● What you have to do:
Copy verbatim the part of the data that opens with the line containing "産科婦人科 (56, 1009)" and closes with the line containing "形成外科 (51, 876)", including both of those lines.

● Record set:
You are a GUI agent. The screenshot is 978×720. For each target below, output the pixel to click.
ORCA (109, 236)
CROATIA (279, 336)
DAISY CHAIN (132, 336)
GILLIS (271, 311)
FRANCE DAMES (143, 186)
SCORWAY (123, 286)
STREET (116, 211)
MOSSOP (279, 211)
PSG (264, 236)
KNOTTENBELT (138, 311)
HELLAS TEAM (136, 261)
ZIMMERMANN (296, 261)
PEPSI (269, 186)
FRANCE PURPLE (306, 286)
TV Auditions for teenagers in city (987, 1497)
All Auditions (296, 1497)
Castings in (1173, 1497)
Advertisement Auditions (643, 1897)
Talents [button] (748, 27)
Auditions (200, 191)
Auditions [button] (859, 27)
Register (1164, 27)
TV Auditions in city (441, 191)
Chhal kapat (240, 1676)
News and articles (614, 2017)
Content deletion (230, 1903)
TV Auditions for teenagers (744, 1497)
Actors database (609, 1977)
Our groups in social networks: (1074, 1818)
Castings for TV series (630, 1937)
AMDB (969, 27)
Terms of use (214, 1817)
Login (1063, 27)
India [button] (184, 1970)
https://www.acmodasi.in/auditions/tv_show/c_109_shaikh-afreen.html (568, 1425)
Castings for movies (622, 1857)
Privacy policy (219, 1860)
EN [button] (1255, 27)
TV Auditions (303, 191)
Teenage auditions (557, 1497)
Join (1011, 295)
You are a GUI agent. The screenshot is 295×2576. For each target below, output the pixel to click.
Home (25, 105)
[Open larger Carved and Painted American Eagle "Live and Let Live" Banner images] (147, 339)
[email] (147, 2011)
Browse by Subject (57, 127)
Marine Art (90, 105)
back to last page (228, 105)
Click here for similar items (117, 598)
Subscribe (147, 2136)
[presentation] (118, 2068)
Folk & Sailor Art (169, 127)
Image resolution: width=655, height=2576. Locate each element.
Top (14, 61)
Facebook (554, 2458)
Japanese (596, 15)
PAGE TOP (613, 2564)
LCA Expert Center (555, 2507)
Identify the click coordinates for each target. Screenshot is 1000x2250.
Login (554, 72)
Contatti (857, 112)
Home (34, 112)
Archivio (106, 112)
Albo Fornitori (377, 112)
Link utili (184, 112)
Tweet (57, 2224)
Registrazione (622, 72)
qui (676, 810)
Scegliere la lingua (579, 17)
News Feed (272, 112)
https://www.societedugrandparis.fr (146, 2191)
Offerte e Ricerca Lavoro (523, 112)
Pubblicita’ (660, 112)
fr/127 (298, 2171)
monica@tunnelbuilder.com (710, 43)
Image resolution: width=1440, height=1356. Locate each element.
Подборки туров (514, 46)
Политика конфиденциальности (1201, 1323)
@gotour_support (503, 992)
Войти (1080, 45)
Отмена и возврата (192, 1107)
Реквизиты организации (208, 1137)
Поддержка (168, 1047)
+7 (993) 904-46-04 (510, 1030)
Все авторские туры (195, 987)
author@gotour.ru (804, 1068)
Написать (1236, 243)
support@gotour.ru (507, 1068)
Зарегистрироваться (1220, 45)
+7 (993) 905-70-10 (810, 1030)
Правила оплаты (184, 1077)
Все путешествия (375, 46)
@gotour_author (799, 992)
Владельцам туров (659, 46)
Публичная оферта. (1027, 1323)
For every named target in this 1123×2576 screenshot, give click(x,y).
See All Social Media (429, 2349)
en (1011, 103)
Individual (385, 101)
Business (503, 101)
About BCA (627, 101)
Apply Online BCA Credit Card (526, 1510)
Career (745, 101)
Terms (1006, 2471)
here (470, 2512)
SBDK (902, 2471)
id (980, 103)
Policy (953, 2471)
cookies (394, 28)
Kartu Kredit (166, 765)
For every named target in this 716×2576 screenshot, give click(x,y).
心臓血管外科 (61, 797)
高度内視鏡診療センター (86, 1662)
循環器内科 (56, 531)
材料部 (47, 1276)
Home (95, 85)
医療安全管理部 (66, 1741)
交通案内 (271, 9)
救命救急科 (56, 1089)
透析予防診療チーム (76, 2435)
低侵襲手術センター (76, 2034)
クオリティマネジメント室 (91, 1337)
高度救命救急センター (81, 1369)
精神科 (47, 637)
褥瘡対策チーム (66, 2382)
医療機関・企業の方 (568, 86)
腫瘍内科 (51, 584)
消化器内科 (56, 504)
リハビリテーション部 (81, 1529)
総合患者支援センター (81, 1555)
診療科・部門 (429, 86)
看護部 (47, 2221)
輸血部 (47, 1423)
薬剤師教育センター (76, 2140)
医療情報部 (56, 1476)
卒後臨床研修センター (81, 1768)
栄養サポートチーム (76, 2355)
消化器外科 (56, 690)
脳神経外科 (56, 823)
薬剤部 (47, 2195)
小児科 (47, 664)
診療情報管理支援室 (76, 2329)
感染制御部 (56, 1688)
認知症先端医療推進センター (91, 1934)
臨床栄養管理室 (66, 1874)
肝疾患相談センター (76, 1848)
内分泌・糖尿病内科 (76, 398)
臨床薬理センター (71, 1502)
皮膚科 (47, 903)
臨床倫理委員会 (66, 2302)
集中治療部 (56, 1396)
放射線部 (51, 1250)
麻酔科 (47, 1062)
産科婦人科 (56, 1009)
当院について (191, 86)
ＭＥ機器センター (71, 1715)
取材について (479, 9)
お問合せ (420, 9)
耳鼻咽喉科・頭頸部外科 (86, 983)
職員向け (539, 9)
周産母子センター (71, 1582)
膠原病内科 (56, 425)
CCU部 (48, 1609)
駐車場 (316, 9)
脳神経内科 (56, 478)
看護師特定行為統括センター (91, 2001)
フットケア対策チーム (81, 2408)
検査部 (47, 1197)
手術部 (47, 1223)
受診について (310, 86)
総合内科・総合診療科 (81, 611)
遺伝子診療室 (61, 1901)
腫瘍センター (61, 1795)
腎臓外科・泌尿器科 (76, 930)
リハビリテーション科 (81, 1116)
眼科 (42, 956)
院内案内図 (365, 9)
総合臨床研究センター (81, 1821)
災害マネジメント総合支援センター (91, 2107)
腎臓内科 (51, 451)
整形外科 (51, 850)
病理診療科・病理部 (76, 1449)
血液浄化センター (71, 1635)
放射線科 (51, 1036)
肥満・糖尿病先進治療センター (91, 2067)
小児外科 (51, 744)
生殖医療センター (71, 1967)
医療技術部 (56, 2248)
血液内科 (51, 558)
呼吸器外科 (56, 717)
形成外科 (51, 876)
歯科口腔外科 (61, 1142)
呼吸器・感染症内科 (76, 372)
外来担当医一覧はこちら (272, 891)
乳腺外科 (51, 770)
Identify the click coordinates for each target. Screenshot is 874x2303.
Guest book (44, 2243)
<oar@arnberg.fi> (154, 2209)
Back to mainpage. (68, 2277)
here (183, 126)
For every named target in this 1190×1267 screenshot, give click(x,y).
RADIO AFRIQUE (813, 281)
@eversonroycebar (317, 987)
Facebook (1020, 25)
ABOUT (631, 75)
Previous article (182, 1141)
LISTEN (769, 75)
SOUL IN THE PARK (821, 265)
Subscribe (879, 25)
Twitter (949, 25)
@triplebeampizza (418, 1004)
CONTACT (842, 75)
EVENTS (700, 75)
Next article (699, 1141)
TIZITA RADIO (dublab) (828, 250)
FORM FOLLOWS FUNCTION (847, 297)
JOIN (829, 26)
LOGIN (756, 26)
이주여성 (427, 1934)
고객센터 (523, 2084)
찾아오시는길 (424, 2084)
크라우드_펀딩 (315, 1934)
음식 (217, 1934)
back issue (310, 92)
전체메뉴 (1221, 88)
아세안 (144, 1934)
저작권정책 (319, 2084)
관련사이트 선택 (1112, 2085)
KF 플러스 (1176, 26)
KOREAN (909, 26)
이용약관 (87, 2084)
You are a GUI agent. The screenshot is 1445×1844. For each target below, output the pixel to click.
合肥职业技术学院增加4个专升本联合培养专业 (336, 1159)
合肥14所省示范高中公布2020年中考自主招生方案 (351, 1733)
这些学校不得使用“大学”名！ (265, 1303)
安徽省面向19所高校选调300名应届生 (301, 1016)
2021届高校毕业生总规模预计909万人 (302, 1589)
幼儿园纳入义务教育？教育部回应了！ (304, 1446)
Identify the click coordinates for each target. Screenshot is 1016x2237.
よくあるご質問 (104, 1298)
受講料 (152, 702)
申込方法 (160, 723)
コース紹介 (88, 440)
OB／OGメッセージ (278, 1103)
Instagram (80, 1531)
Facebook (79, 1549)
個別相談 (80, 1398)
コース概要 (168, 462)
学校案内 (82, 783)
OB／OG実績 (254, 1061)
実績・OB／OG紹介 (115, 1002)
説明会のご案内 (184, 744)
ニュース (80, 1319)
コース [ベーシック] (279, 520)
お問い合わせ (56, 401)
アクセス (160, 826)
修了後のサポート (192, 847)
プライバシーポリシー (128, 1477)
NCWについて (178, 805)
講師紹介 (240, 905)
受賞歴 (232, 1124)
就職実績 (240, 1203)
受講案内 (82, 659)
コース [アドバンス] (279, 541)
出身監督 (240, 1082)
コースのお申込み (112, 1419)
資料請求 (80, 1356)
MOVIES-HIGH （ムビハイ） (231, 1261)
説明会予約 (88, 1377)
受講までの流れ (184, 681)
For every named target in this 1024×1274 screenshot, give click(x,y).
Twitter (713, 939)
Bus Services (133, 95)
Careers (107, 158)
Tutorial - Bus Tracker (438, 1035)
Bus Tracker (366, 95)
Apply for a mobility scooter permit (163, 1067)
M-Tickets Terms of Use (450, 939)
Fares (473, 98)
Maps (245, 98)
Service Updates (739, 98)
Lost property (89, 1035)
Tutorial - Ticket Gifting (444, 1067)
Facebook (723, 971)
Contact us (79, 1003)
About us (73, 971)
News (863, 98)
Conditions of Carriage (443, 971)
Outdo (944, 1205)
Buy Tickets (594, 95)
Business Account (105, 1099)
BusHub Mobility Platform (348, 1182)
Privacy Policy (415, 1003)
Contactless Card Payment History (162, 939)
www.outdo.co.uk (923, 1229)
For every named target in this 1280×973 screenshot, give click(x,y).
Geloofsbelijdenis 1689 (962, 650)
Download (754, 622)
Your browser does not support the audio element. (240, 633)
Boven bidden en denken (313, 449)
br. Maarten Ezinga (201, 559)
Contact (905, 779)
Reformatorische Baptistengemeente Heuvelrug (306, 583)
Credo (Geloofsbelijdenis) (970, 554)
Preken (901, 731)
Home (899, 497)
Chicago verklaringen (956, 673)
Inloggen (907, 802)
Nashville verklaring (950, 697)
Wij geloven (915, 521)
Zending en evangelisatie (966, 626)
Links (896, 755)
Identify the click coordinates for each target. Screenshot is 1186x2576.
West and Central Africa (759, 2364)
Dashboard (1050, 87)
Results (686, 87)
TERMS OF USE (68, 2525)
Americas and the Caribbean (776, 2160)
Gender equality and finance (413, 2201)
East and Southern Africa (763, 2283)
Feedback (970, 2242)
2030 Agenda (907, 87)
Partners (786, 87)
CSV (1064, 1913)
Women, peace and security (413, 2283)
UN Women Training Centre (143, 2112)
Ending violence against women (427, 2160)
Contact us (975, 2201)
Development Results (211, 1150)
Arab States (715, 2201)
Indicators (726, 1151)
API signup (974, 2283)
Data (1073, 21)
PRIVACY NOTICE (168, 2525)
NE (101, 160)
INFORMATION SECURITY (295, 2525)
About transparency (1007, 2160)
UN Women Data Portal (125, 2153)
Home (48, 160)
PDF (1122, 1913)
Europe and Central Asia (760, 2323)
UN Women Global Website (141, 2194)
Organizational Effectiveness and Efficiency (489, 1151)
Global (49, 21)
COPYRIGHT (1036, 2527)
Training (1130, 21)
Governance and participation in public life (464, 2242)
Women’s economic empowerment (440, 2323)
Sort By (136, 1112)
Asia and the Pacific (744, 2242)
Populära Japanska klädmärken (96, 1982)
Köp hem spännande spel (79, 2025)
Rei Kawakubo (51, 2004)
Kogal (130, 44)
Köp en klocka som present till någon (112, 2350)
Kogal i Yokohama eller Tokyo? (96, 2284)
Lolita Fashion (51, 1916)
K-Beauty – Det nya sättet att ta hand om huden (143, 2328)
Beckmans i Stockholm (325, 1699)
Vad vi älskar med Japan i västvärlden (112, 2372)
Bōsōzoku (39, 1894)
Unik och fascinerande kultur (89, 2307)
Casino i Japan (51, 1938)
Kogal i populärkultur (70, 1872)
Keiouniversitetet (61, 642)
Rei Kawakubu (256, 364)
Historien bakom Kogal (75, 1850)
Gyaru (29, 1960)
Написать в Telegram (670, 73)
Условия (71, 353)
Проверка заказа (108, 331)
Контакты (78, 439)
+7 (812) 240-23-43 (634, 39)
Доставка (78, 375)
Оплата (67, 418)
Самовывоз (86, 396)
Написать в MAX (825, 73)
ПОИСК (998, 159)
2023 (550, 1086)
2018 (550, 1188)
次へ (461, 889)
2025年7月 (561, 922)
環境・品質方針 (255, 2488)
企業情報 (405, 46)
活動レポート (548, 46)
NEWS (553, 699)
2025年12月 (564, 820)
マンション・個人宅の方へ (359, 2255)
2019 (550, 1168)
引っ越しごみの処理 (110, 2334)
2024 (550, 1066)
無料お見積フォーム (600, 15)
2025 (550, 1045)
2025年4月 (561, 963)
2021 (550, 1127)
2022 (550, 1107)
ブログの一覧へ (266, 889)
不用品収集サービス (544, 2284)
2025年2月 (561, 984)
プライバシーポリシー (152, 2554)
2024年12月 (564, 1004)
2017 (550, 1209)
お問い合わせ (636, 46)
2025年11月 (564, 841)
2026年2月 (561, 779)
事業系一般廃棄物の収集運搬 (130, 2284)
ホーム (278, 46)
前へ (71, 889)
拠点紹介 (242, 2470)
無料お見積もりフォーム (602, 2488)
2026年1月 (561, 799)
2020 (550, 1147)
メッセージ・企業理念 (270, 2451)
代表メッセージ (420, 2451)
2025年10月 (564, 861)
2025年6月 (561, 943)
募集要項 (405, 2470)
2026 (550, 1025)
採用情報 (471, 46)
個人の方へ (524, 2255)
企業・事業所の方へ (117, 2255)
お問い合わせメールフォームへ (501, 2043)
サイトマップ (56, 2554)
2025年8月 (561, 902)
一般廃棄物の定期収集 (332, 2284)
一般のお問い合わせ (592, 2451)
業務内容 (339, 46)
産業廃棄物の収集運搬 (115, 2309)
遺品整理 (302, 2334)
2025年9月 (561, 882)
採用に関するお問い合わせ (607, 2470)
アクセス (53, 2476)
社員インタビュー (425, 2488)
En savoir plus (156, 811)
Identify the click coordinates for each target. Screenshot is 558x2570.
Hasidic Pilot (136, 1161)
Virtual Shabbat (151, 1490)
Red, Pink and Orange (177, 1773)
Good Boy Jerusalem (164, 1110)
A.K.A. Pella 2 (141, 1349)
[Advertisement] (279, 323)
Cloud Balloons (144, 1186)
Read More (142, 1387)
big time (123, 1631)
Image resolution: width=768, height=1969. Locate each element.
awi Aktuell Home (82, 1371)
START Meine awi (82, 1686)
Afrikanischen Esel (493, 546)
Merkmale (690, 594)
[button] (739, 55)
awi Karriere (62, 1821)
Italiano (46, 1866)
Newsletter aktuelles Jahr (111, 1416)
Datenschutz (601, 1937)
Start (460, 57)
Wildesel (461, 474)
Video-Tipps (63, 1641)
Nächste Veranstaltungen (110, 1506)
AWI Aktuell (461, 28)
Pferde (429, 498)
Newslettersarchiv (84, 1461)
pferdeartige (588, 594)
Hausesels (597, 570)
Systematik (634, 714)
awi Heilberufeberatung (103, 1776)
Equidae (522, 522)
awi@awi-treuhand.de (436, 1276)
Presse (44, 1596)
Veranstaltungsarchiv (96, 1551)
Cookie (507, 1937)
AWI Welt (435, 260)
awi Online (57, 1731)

● Output of the task:
産科婦人科 (56, 1009)
当院について (191, 86)
ＭＥ機器センター (71, 1715)
取材について (479, 9)
お問合せ (420, 9)
耳鼻咽喉科・頭頸部外科 (86, 983)
職員向け (539, 9)
周産母子センター (71, 1582)
膠原病内科 (56, 425)
CCU部 (48, 1609)
駐車場 (316, 9)
脳神経内科 (56, 478)
看護師特定行為統括センター (91, 2001)
フットケア対策チーム (81, 2408)
検査部 (47, 1197)
手術部 (47, 1223)
受診について (310, 86)
総合内科・総合診療科 (81, 611)
遺伝子診療室 (61, 1901)
腫瘍センター (61, 1795)
腎臓外科・泌尿器科 (76, 930)
リハビリテーション科 (81, 1116)
眼科 (42, 956)
院内案内図 (365, 9)
総合臨床研究センター (81, 1821)
災害マネジメント総合支援センター (91, 2107)
腎臓内科 (51, 451)
整形外科 (51, 850)
病理診療科・病理部 (76, 1449)
血液浄化センター (71, 1635)
放射線科 (51, 1036)
肥満・糖尿病先進治療センター (91, 2067)
小児外科 (51, 744)
生殖医療センター (71, 1967)
医療技術部 (56, 2248)
血液内科 (51, 558)
呼吸器外科 (56, 717)
形成外科 (51, 876)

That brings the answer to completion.